The Future for Nurse Practitioners
Several areas are seeing exceptionally high growth in career opportunities for nurse practitioners:
As patient hospital stays grow shorter, there is an increased need for more outpatient care. That creates a high demand for outpatient care nurses in various specialties, including critical care, acute care, and gerontology.
Telemedicine is also proliferating, driven by advances in technology and by patient demand, cost savings, and improved access.
There is also a higher demand for academic nurse practitioners, as many current faculty members are reaching retirement age. Nurses with doctorate degrees will find excellent career opportunities with high salaries.
The Future for Physician Assistants
Physician assistants now play a crucial role in providing healthcare access in rural and other underserved areas. The demand for PAs is increasing wherever the number of physicians is declining.
In some states, whether physician assistants are allowed to write prescriptions is governed by the state's medical board. Other laws that affect PA practice also vary by state. PA advocate groups are urging states to implement Optimal Team Practice (OTP) policies. These give PAs greater autonomy and make the working relationships PAs have with physicians more collaborative.

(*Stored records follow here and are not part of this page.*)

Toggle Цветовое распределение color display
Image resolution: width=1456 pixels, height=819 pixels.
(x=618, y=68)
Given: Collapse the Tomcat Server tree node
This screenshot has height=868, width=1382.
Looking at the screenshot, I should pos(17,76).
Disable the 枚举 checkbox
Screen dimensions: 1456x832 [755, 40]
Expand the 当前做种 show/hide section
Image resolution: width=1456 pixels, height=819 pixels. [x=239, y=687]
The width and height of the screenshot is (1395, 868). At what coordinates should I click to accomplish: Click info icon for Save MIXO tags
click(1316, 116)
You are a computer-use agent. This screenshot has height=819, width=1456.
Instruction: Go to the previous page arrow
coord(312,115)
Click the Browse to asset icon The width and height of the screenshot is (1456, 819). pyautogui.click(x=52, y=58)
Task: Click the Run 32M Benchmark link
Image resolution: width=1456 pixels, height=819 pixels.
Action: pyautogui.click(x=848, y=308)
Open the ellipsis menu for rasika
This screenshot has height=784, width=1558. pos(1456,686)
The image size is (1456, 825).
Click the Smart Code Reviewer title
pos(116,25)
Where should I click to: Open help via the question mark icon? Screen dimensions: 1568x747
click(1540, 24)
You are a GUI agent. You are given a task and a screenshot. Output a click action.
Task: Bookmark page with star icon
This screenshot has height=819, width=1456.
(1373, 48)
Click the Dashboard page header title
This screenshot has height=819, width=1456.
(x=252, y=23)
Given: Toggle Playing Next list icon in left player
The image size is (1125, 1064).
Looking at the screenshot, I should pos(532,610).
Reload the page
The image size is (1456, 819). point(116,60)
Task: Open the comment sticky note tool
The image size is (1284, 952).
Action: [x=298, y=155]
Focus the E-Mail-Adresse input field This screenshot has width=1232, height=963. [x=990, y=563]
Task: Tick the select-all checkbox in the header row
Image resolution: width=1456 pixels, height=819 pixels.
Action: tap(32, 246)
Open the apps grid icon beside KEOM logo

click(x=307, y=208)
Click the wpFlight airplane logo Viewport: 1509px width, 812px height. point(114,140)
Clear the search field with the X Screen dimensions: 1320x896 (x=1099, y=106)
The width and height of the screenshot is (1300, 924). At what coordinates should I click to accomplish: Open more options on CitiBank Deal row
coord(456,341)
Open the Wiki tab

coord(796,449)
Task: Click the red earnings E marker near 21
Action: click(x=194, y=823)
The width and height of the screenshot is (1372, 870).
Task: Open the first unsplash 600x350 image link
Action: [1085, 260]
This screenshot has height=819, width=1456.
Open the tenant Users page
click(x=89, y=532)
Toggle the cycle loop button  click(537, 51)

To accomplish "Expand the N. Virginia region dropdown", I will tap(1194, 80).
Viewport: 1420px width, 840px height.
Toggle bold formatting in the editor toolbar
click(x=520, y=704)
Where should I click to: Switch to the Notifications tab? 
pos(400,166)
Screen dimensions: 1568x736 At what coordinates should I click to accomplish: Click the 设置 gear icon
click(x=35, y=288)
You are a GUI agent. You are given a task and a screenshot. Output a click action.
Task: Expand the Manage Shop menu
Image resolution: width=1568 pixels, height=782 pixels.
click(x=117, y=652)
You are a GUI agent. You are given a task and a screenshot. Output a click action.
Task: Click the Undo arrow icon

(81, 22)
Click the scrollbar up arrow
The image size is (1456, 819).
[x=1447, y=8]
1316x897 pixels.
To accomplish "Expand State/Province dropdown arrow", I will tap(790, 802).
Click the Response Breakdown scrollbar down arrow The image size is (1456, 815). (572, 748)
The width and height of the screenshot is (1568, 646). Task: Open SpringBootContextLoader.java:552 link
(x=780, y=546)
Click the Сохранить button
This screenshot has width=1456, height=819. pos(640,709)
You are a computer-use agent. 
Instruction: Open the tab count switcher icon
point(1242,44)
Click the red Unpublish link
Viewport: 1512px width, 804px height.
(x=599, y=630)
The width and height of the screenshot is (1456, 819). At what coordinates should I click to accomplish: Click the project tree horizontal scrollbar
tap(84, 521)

PAs gained the ability to take on a new role when the Medicare Patient Access to Hospice Act went into effect in January 2019. This law allows hospice care to Medicare patients to be provided for and managed by PAs.
The Future for Certified Registered Nurse Anesthetists
CRNAs face several challenges. New drugs are being taken off of hospital formularies because of their high cost. An aging population requires anesthesia professionals to take individual steps to promote safety, such as avoiding opioids and using regional anesthesia.
The Support for Patients and Communities Act (H.R. 6) gives CRNAs and certain other healthcare providers the ability to prescribe Medication-Assisted Treatment for opioid abuse prevention and treatment.
The Future for All Advanced Practice Providers
The roles for all APPs -- including nurse practitioners, physician assistants, and CRNAs -- are multiplying to meet the need created by the shortage of physicians. The government at both the state and federal level recognizes the vital need for APPs, and new laws have been going into effect that gives APPs more authority and autonomy.